Stored records:
========================================================================
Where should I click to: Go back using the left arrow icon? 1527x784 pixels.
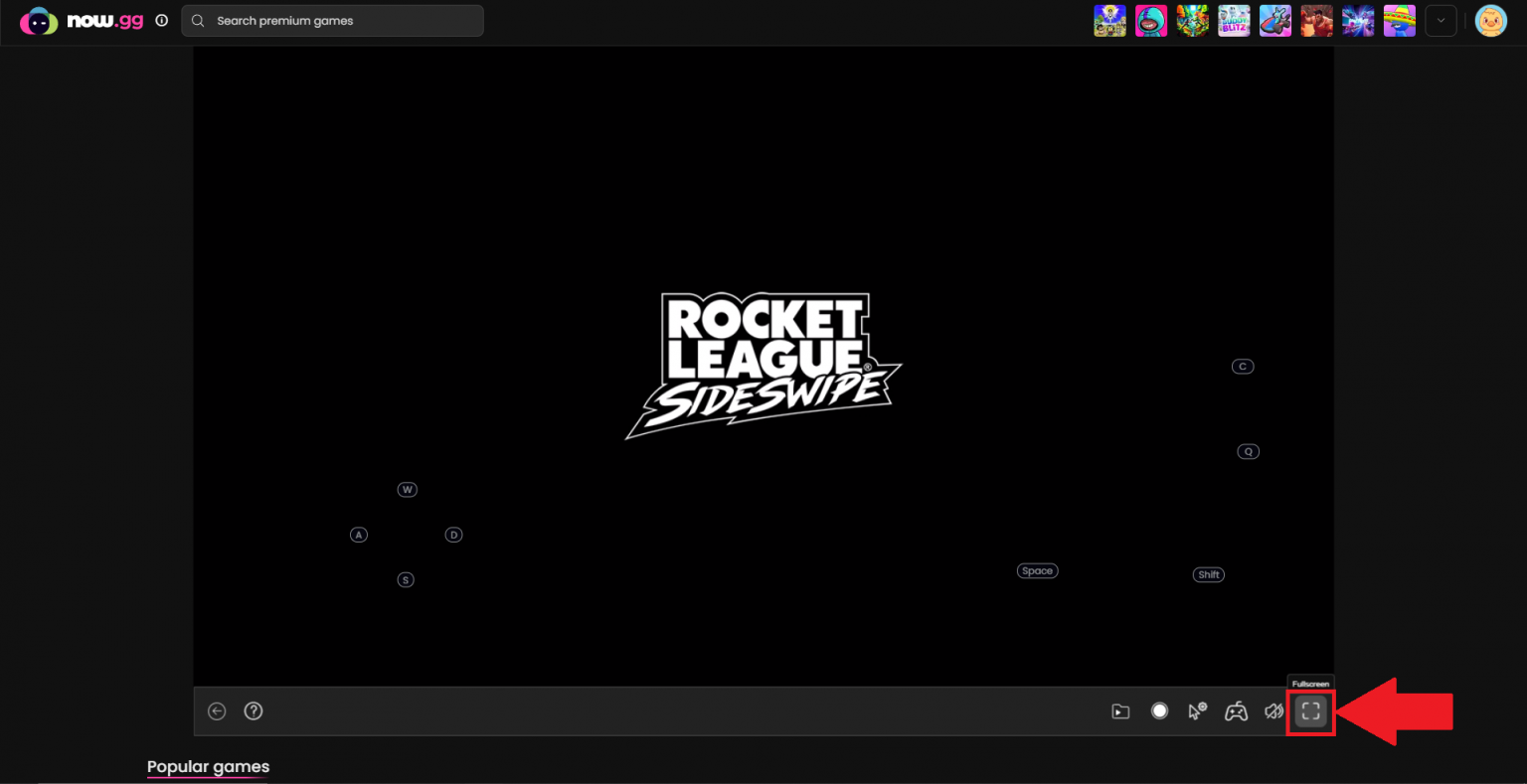[217, 711]
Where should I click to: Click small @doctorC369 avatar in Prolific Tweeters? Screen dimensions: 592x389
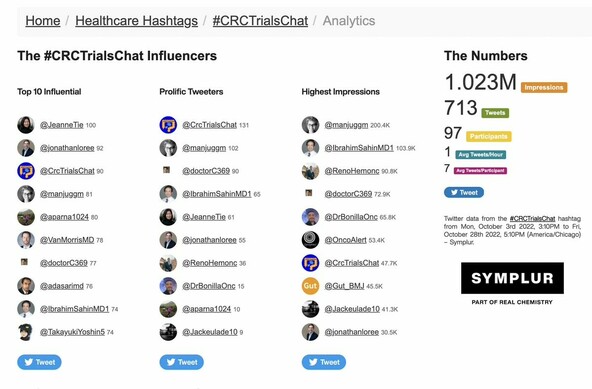point(166,170)
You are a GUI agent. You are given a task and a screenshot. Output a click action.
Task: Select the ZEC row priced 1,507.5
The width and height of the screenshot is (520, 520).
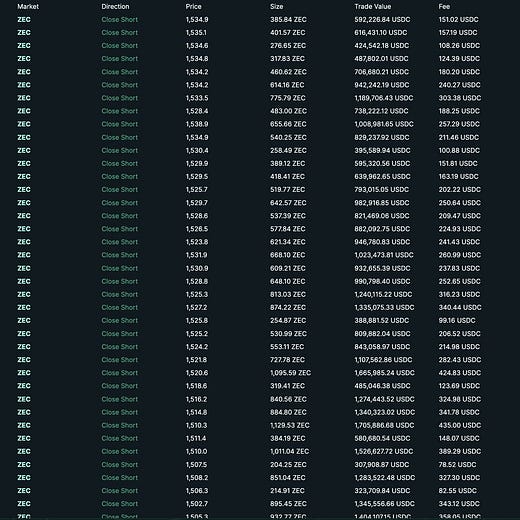(260, 465)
========================================================================
> [Task details] Give all the records again, exactly, without images.

> [Answer to this task]
Where should I click to: Go back using the left arrow icon? 1527x784 pixels.
[217, 711]
Where should I click to: Click small @doctorC369 avatar in Prolific Tweeters? Screen dimensions: 592x389
point(166,170)
You are a GUI agent. You are given a task and a screenshot. Output a click action.
Task: Select the ZEC row priced 1,507.5
The width and height of the screenshot is (520, 520).
(260, 465)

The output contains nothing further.